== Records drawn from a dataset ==
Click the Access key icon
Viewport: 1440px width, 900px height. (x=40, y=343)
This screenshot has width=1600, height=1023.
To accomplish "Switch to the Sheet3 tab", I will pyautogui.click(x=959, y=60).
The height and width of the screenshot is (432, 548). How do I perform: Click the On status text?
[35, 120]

== What you have to do ==
With the line that contains "The height and" as the start, output every line through the end of the entries exactly. Add no other lines.

== Written answer ==
The height and width of the screenshot is (432, 548). How do I perform: Click the On status text?
[35, 120]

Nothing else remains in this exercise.